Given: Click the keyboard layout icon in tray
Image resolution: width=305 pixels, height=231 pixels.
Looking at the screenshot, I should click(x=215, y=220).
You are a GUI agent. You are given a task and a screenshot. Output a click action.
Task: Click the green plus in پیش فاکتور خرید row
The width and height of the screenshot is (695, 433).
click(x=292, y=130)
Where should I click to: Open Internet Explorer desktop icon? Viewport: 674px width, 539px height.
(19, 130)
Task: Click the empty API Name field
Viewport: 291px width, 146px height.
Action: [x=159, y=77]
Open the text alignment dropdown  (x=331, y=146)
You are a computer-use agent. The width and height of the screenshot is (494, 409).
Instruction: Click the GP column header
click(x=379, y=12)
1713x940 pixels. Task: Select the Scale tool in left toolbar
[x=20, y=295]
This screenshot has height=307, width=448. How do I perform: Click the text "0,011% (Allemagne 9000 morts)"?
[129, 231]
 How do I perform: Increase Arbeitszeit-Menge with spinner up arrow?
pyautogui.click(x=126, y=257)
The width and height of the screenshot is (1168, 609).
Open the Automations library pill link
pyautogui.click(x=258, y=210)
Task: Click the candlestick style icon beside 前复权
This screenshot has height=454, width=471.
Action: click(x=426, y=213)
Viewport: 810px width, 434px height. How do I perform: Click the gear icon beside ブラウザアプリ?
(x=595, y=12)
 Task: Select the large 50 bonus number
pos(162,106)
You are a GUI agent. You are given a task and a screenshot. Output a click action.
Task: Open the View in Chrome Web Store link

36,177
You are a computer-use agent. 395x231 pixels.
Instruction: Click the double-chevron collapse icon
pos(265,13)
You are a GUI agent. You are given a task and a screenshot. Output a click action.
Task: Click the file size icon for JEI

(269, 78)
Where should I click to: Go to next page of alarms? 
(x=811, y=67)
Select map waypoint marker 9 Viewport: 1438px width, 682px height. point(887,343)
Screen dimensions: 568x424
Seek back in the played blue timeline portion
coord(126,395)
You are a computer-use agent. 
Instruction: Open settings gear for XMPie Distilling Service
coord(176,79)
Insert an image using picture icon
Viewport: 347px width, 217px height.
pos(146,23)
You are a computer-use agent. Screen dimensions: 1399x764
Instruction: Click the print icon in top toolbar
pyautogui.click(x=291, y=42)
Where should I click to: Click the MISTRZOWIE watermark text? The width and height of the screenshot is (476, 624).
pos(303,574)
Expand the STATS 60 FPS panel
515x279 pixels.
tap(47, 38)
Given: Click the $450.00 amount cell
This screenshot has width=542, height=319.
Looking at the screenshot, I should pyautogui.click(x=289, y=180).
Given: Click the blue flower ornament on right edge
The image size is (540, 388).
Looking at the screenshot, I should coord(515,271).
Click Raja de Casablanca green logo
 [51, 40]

## WORK ORDER
Repeat every record above precisely.

## RESULT
Given: Click the keyboard layout icon in tray
Image resolution: width=305 pixels, height=231 pixels.
Looking at the screenshot, I should click(x=215, y=220).
You are a GUI agent. You are given a task and a screenshot. Output a click action.
Task: Click the green plus in پیش فاکتور خرید row
The width and height of the screenshot is (695, 433).
click(x=292, y=130)
Where should I click to: Open Internet Explorer desktop icon? Viewport: 674px width, 539px height.
(19, 130)
Task: Click the empty API Name field
Viewport: 291px width, 146px height.
Action: [x=159, y=77]
Open the text alignment dropdown  (x=331, y=146)
You are a computer-use agent. The width and height of the screenshot is (494, 409).
Instruction: Click the GP column header
click(x=379, y=12)
1713x940 pixels. Task: Select the Scale tool in left toolbar
[x=20, y=295]
This screenshot has height=307, width=448. How do I perform: Click the text "0,011% (Allemagne 9000 morts)"?
[129, 231]
 How do I perform: Increase Arbeitszeit-Menge with spinner up arrow?
pyautogui.click(x=126, y=257)
The width and height of the screenshot is (1168, 609).
Open the Automations library pill link
pyautogui.click(x=258, y=210)
Task: Click the candlestick style icon beside 前复权
This screenshot has height=454, width=471.
Action: click(x=426, y=213)
Viewport: 810px width, 434px height. How do I perform: Click the gear icon beside ブラウザアプリ?
(x=595, y=12)
 Task: Select the large 50 bonus number
pos(162,106)
You are a GUI agent. You are given a task and a screenshot. Output a click action.
Task: Open the View in Chrome Web Store link

36,177
You are a computer-use agent. 395x231 pixels.
Instruction: Click the double-chevron collapse icon
pos(265,13)
You are a GUI agent. You are given a task and a screenshot. Output a click action.
Task: Click the file size icon for JEI

(269, 78)
Where should I click to: Go to next page of alarms? 
(x=811, y=67)
Select map waypoint marker 9 Viewport: 1438px width, 682px height. point(887,343)
Screen dimensions: 568x424
Seek back in the played blue timeline portion
coord(126,395)
You are a computer-use agent. 
Instruction: Open settings gear for XMPie Distilling Service
coord(176,79)
Insert an image using picture icon
Viewport: 347px width, 217px height.
pos(146,23)
You are a computer-use agent. Screen dimensions: 1399x764
Instruction: Click the print icon in top toolbar
pyautogui.click(x=291, y=42)
Where should I click to: Click the MISTRZOWIE watermark text? The width and height of the screenshot is (476, 624).
pos(303,574)
Expand the STATS 60 FPS panel
515x279 pixels.
tap(47, 38)
Given: Click the $450.00 amount cell
This screenshot has width=542, height=319.
Looking at the screenshot, I should pyautogui.click(x=289, y=180).
Given: Click the blue flower ornament on right edge
The image size is (540, 388).
Looking at the screenshot, I should coord(515,271).
Click Raja de Casablanca green logo
 [51, 40]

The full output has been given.